もちろん、聞かなくても知っている。この世で誰よりも君を知っている·····はず。


【俺はフレッド・ディアスだ。】

「フレッド·····君?」

【君はいらない】

「じゃあ、俺もアッシュで!」


そう言うとフレッドは頷いた。もう少し話していたいが講堂に行かなくてはいけない時間だ。だが、その前に1度シリルと合流した方がいいかもしれない。


「もうそろそろ時間だから講堂行かなきゃだね。俺、兄に1度会わなくちゃ行けないからもう行くね。」


アッシュはフレッドに手を振ると向こうも小さく手を振ってくれた。
 

(前と同じなら多分クラスも一緒になるはず) 


アッシュはいるかもわからない神に同じクラスになれるよう祈った。

講堂の近くまで戻るとタイミングが良かったのかシリルが居た。シリルもアッシュに気づいたのか笑顔でこちらに近づいてくる。
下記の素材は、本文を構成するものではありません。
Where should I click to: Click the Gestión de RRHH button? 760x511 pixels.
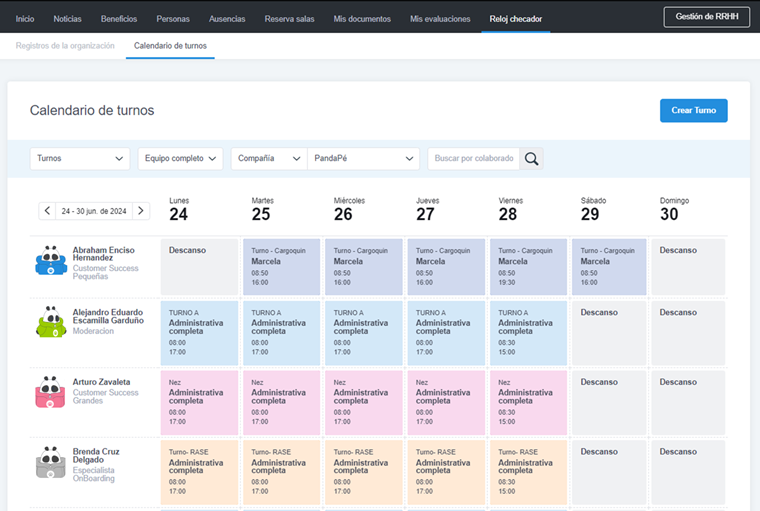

そして、目の前まで来るとアッシュ~と言いながら抱きついてくる。文字に出さなくてもわかる。この行動はいつもの事だ。


(流石に恥ずかしいからやめて欲しい!)


そう思い自分にくっついているシリルをはがす。


「兄さん!恥ずかしいからやめて!」

【ぐすっ·····アッシュが冷たい·····】


恥ずかしい文字を書く実の兄をアッシュは冷たい目で見る。


「はぁ·····兄さん。それで魔道具の方は?」

【問題ない!】


そう言って渡されたのは持ち運びできるサイズの小さな端末だった。


「これの使い方って試験で使ってた時と変わらない?」

【あぁ!使い方は変わらないが性能はアップしてる】


アッシュは受け取った魔道具を使い始める。しっかり声が文字になって画面に表示されている。問題なく使えそうな事にアッシュは安心する。


「兄さん、ありがとう。」


そう言ってアッシュが笑うと、目の前でシリルが地面に崩れる。


【ぐっ、俺の弟が·····かわいい·····】


アッシュはもう付き合ってられないと思い地面に崩れているシリルを見捨てて講堂に向かった。


(あのブラコン具合そろそろどうにか出来ないかな?·····恥ずかしいんだけど)


さっきのやりとりも大勢の人に見られていた。だが、シリルがアッシュを溺愛しているのは意外と有名な話だ。

近くにいたシリルの友人もやれやれといった目でシリルを見ていた。


(兄さんもいい友達持ったよな·····)


アッシュは自分にも以前と同じように友達ができるといいなと思いながら講堂へ向かい入学式兼進級式を受けた。

その後、張り出されたクラス表を見たあと自分のクラスへと向かっていった。